Par la suite, j'ai changé de camion. J'ai eu le droit à un autre Berliet, un GR 260, avec la nouvelle cabine. Déjà 260 chevaux, et une cabine spacieuse. Bien. Cette cabine, était celle qui était à la base de la génération actuelle des Renault série R. Le travail, lui était toujours le même, faire toute la France en porteur, et essentiellement des petits lots, comme les cinq autres porteurs de l'entreprise. Il y avait aussi une dizaine de camions remorques, qui eux faisaient de l'international. Un peu d'Allemagne, beaucoup d'Italie, descentes en ferrailles, poudre de lait, peaux de vaches, et de l'Espagne aussi, descentes en ferrailles et remontées en ardoises. Mon expérience professionnelle grandissait petit à petit. De plus cela me donnait envie, à force de voir mes collègues avec des ensembles neufs, faire de l'étranger.
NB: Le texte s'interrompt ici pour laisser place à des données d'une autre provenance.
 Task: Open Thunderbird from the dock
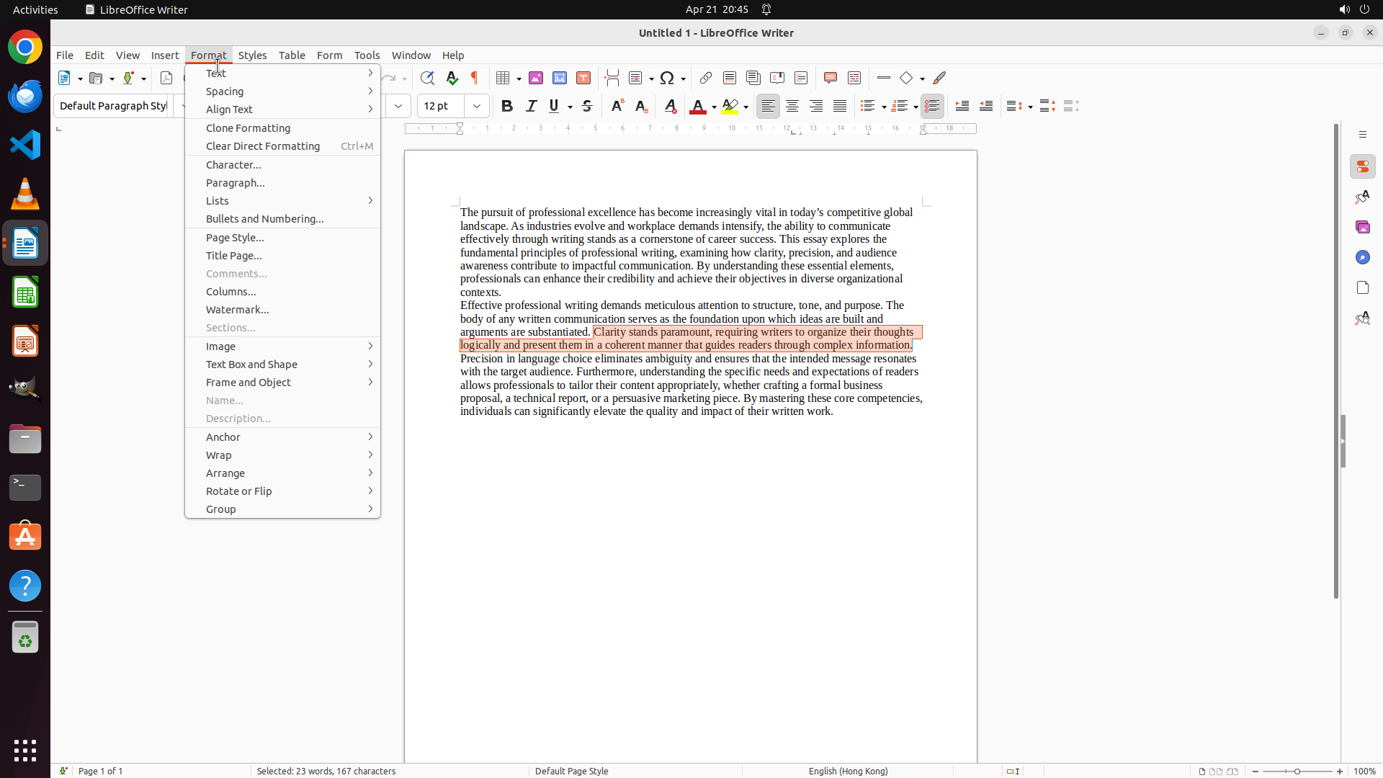[25, 96]
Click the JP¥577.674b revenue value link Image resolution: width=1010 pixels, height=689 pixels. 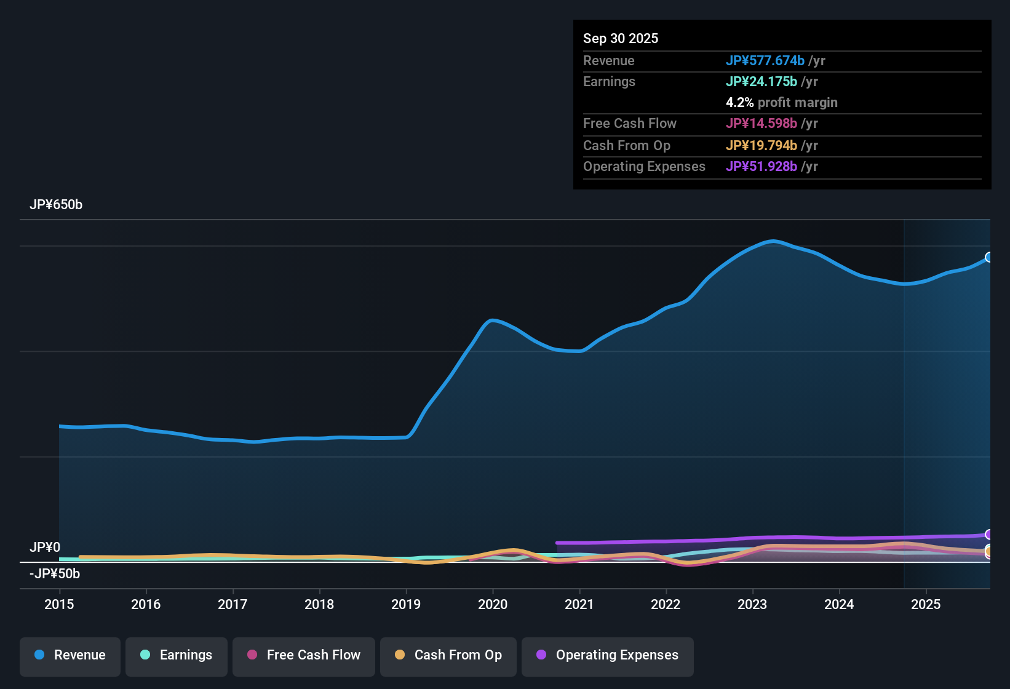point(766,60)
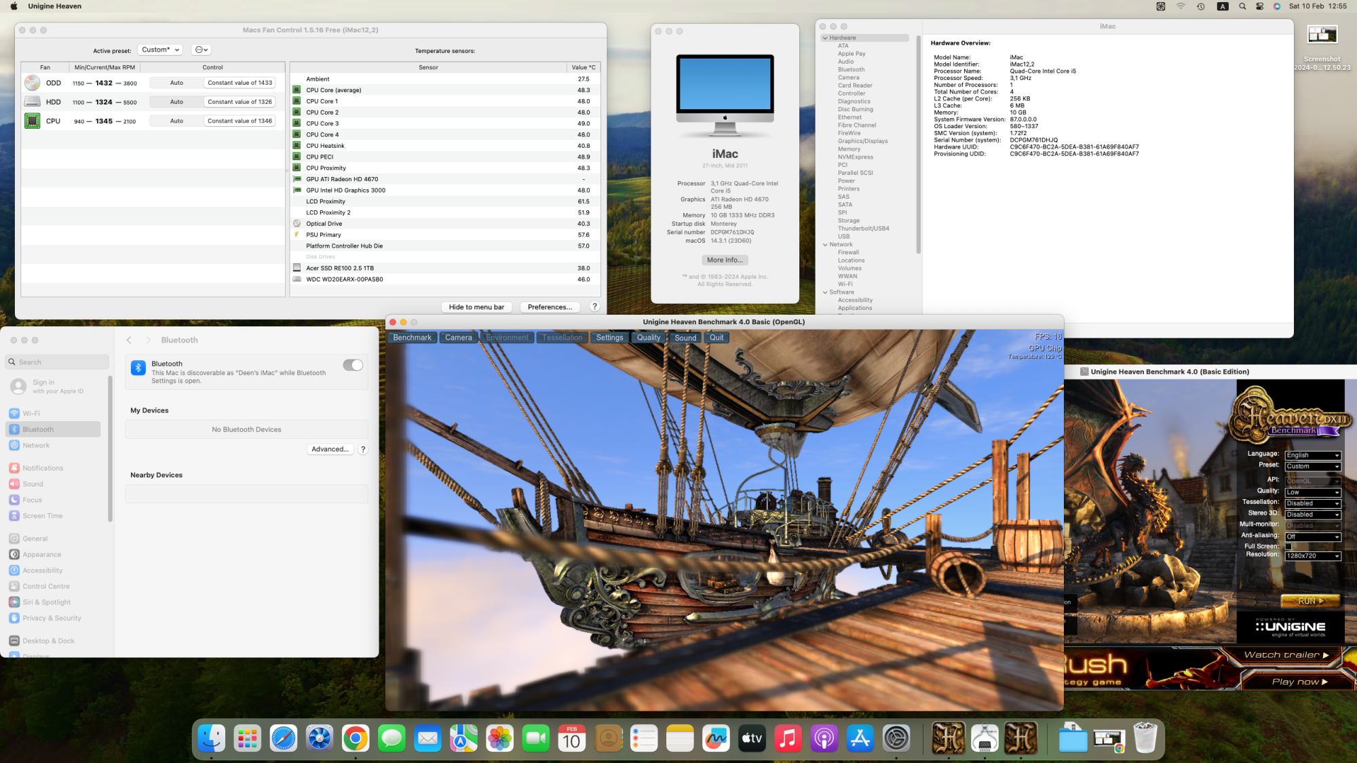Image resolution: width=1357 pixels, height=763 pixels.
Task: Open the Quality dropdown set to Low
Action: 1312,492

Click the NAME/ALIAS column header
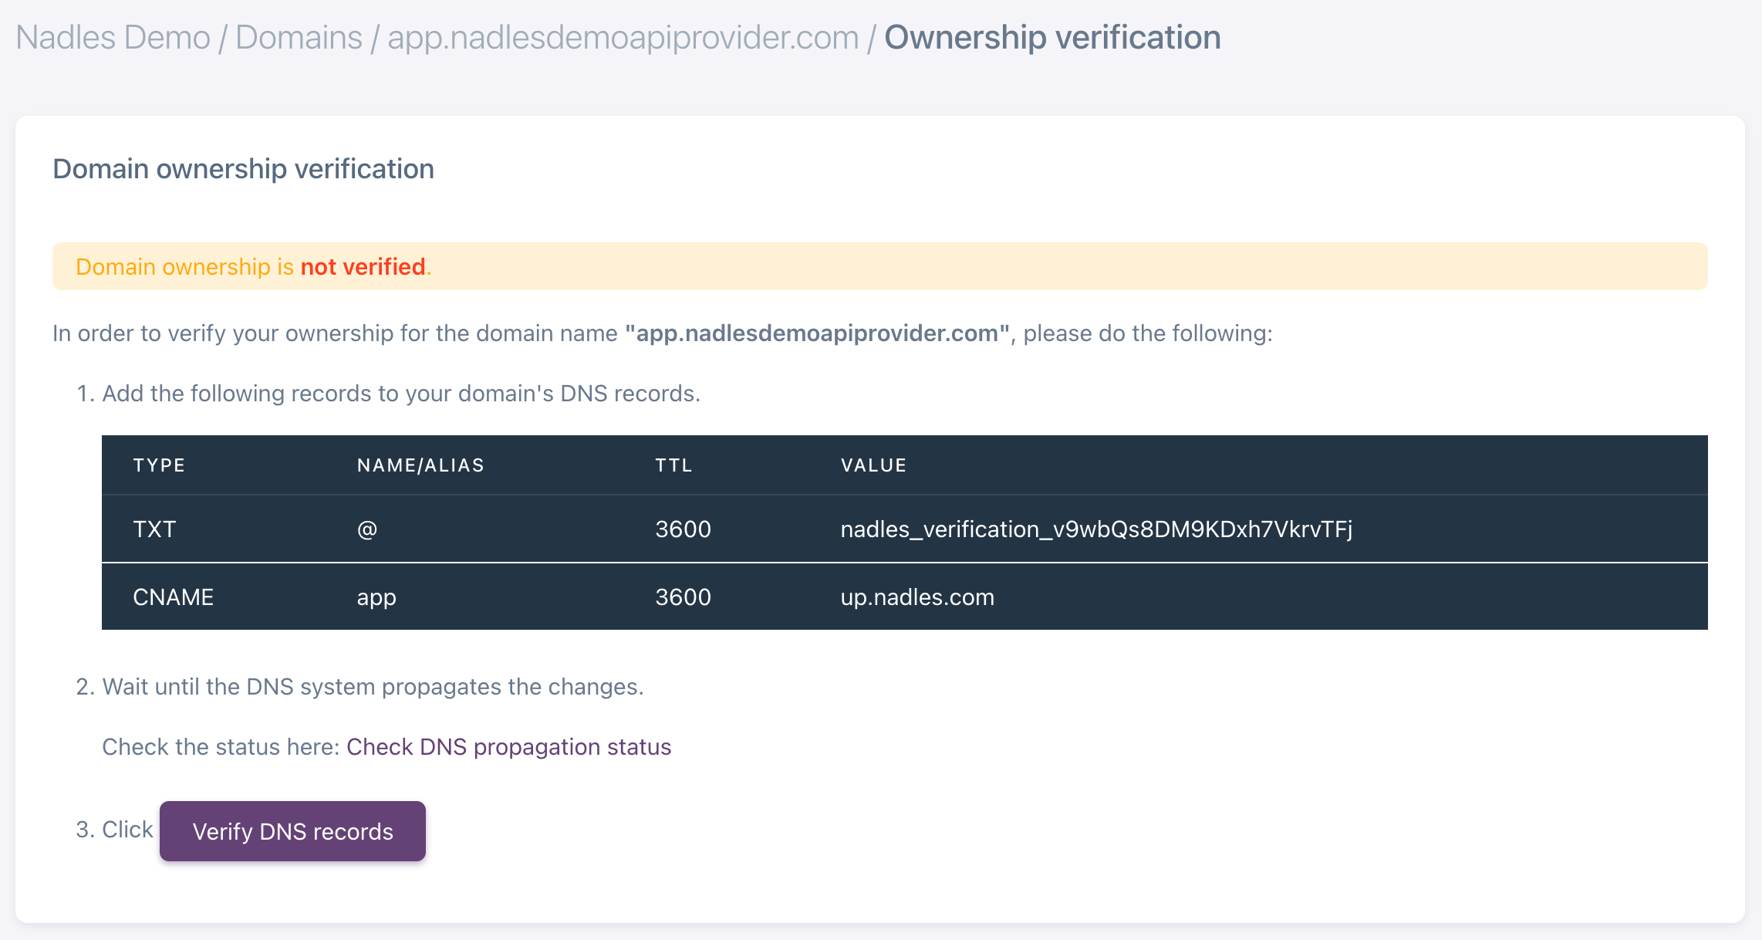[x=420, y=465]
Une nuit en rentrant à Damgan, au cours d'une manœuvre hasardeuse, en pleine nuit, je recule dans la barrière d'une propriété près de la maison. La barrière était cassée, mais comme la propriétaire était absente, je range mon camion plus loin et je rentre dormir. Le lendemain matin, à sept heures, les flics frappent à la porte de la maison. Une âme charitable, en l'espèce d'un voisin que l'on surnommait « Cock », s'était empressée d'informer les pandores de mes exploits de la veille. Aussitôt, les flics ont donc constatés les dégâts et ont rédigés un PV sur le champ, avec délit de fuite etc.…Alors que la propriétaire n'avait jamais portée plainte, et pour cause, elle n'était pas là. Résultat, quelques semaines plus tard j'ai été convoqué au tribunal pour ce fait. Pour une première fois, j'étais très intimidé, et autant que je me souvienne, j'avais les larmes aux yeux, quand ce fut mon tour de passer à la barre. Aujourd'hui, je dois l'avouer, ce n'est plus le cas. Ma timidité est maintenant bien loin derrière moi, et je n'ai aucun complexe d'infériorité envers personne. Cela est dû certainement à mon métier, et à ma volonté. Car si on se laisse mener par le bout du nez par tous le monde, on ne va pas bien loin dans le milieu du transport. Pour en revenir à mon tribunal, j'ai écopé entre autre, d'un retrait de permis d'un mois. Durant ce retrait, j'ai continué à rouler quand même. Je roulais en double avec le fils du patron, Christian. Il avait un camion remorque, lui. Un Berliet aussi, mais un 320, moteur V8, un grand porteur à deux essieux de 11 mètres, affublé d'une petite remorque à deux essieux aussi de 7.50mètres, avec la flèche classique. Le tout avec une hauteur de 4.20 mètres, bonjour le balan, quand on chargeait des balles de papiers pour Kaysersberg en Alsace. Enfin, je voulais un camion remorque, j'en avais un alors… Donc étant sans permis, je venais au travail quand même en moto. Une fois dans le camion, le fils roulait le jour et moi la nuit. Officiellement sur la fiche de paye, j'étais mécanicien. Ce patron était le roi des escrocs, j'étais donc à la bonne école, pour être en prison maintenant.